Quando define o direito de voto no art. 14, a Constituição não se refere a título de eleitor, muito menos a biometria, se refere a alistamento eleitoral e idade. Portanto, quem está dentro da idade e alistado eleitoralmente tem direito de votar. Não é razoável supor que alguém que tenha um título de eleitor na mão não esteja eleitoralmente alistado. O princípio mais importante em jogo não era o modelo de cadastramento a permitir a votação, se por papel ou biometria - o título por papel sequer já era necessário para votar, bastando ir-se à seção eleitoral correta, com documento de identificação oficial com foto. O princípio mais importante em discussão era a preservação do direito de voto, expressão maior da soberania popular num regime democrático.
Defender que alguém não possa votar por causa de uma irregularidade incidental é despropositado, inclusive porque é difícil precisar o quanto a população, sobretudo nas localidades mais distantes, teve acesso à informação de recadastramento eleitoral. O problema do Judiciário brasileiro é que ficou mecânico, com interpretações baseadas mais no acessório do que no principal. Existe, efetivamente, mais interesse em legislar do que encontrar a justiça.
É questionável sugerir que o STF tenha agido por motivação política na intenção de atingir uma candidatura específica pelo fato dos eleitores prejudicados serem maciçamente nordestinos.

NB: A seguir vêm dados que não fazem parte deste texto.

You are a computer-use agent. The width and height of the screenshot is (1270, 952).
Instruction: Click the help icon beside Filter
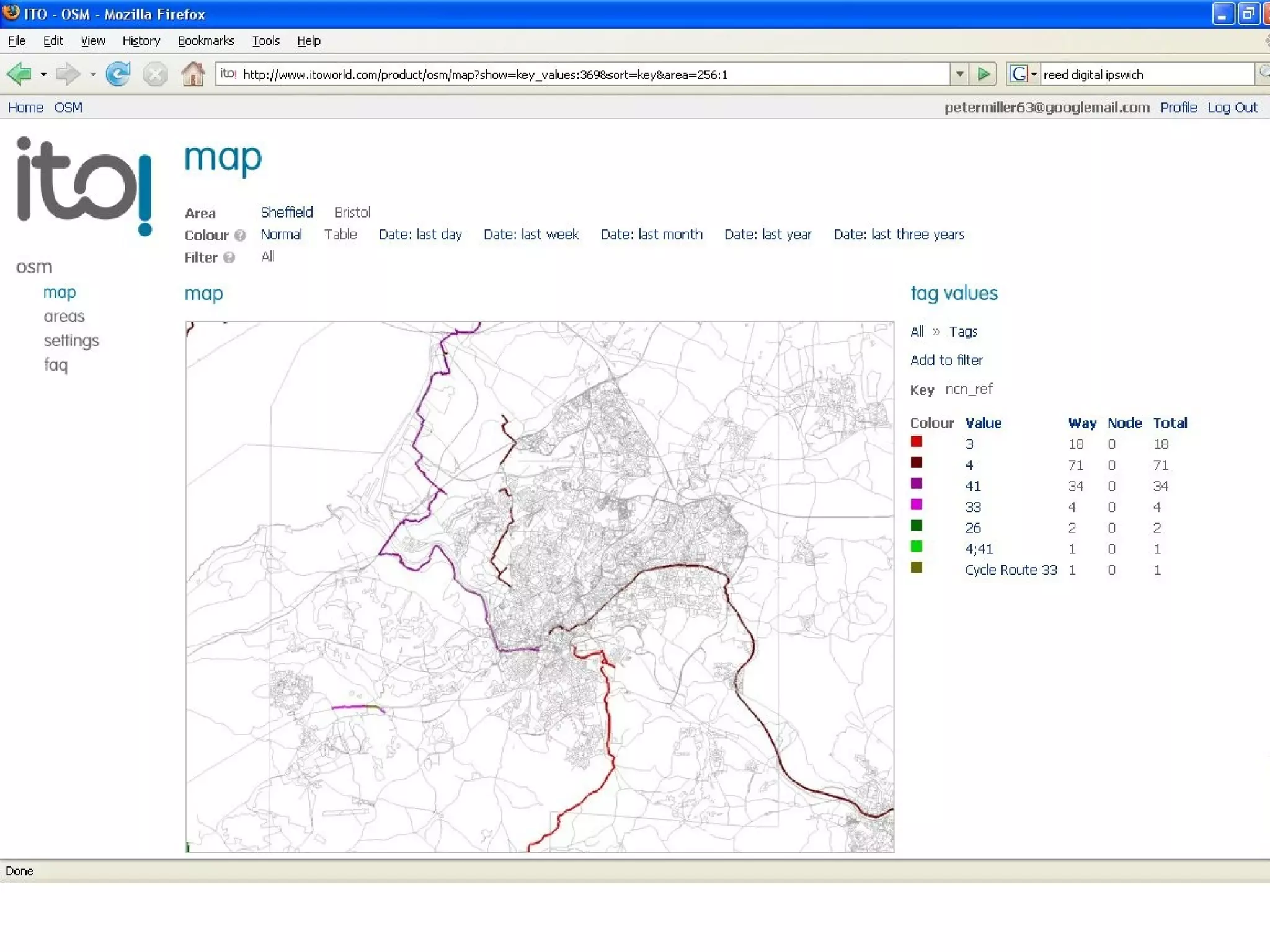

Porém, bem mais grave do que isso é considerar que, por causa de um detalhe, afrontou-se a dignidade cívico-eleitoral de 3,5 milhões de pessoas. Não de quaisquer pessoas, seguramente, as mais pobres, para quem a informação chega com maior dificuldade, ou sequer chega. É prova de que, no Brasil, há duas jurisdições em aplicação, uma que vale para alguns e outra, uma jurisdição de exceção, que vale para outros. Tem sido assim, seletivamente, a aplicação da justiça no país. Hoje, quem tem o direito de voto cerceado são os mais pobres. Amanhã, só o futuro dirá.